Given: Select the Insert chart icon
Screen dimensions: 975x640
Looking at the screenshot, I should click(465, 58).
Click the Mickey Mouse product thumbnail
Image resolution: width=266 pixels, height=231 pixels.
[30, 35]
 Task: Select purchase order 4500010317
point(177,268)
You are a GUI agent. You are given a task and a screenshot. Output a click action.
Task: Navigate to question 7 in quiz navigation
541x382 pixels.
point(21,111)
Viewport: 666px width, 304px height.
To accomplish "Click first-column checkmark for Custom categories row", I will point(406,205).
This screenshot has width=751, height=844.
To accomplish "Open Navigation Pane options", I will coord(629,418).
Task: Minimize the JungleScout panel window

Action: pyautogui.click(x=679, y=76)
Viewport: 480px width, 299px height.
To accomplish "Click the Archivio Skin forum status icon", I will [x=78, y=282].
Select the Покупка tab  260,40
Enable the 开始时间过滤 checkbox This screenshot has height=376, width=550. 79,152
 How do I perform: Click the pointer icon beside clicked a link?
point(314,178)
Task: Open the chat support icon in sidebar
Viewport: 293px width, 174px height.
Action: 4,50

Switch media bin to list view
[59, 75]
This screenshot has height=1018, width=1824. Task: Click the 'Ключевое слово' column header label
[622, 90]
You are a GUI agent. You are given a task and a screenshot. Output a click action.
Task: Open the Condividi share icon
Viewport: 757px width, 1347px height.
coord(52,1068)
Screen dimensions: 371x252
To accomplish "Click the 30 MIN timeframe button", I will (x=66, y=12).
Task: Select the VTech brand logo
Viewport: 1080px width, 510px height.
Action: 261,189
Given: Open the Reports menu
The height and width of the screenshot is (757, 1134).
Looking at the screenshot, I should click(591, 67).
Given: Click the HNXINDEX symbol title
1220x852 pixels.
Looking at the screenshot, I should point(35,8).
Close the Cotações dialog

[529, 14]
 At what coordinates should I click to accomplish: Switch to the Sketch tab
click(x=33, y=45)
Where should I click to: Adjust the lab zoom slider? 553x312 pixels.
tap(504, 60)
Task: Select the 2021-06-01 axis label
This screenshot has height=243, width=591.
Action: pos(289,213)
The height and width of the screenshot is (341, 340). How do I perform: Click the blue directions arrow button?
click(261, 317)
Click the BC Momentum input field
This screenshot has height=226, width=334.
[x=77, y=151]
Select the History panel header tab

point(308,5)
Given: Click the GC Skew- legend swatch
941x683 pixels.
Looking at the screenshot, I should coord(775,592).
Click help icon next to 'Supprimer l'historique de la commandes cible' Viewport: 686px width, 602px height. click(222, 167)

——

▶ Task to carry out: All of the entries above must be transcribed exactly.

▶ Task solution:
Given: Select the Insert chart icon
Screen dimensions: 975x640
Looking at the screenshot, I should click(465, 58).
Click the Mickey Mouse product thumbnail
Image resolution: width=266 pixels, height=231 pixels.
[30, 35]
 Task: Select purchase order 4500010317
point(177,268)
You are a GUI agent. You are given a task and a screenshot. Output a click action.
Task: Navigate to question 7 in quiz navigation
541x382 pixels.
point(21,111)
Viewport: 666px width, 304px height.
To accomplish "Click first-column checkmark for Custom categories row", I will point(406,205).
This screenshot has width=751, height=844.
To accomplish "Open Navigation Pane options", I will coord(629,418).
Task: Minimize the JungleScout panel window

Action: pyautogui.click(x=679, y=76)
Viewport: 480px width, 299px height.
To accomplish "Click the Archivio Skin forum status icon", I will [x=78, y=282].
Select the Покупка tab  260,40
Enable the 开始时间过滤 checkbox This screenshot has height=376, width=550. 79,152
 How do I perform: Click the pointer icon beside clicked a link?
point(314,178)
Task: Open the chat support icon in sidebar
Viewport: 293px width, 174px height.
Action: 4,50

Switch media bin to list view
[59, 75]
This screenshot has height=1018, width=1824. Task: Click the 'Ключевое слово' column header label
[622, 90]
You are a GUI agent. You are given a task and a screenshot. Output a click action.
Task: Open the Condividi share icon
Viewport: 757px width, 1347px height.
coord(52,1068)
Screen dimensions: 371x252
To accomplish "Click the 30 MIN timeframe button", I will (x=66, y=12).
Task: Select the VTech brand logo
Viewport: 1080px width, 510px height.
Action: 261,189
Given: Open the Reports menu
The height and width of the screenshot is (757, 1134).
Looking at the screenshot, I should click(591, 67).
Given: Click the HNXINDEX symbol title
1220x852 pixels.
Looking at the screenshot, I should point(35,8).
Close the Cotações dialog

[529, 14]
 At what coordinates should I click to accomplish: Switch to the Sketch tab
click(x=33, y=45)
Where should I click to: Adjust the lab zoom slider? 553x312 pixels.
tap(504, 60)
Task: Select the 2021-06-01 axis label
This screenshot has height=243, width=591.
Action: pos(289,213)
The height and width of the screenshot is (341, 340). How do I perform: Click the blue directions arrow button?
click(261, 317)
Click the BC Momentum input field
This screenshot has height=226, width=334.
[x=77, y=151]
Select the History panel header tab

point(308,5)
Given: Click the GC Skew- legend swatch
941x683 pixels.
Looking at the screenshot, I should coord(775,592).
Click help icon next to 'Supprimer l'historique de la commandes cible' Viewport: 686px width, 602px height. click(222, 167)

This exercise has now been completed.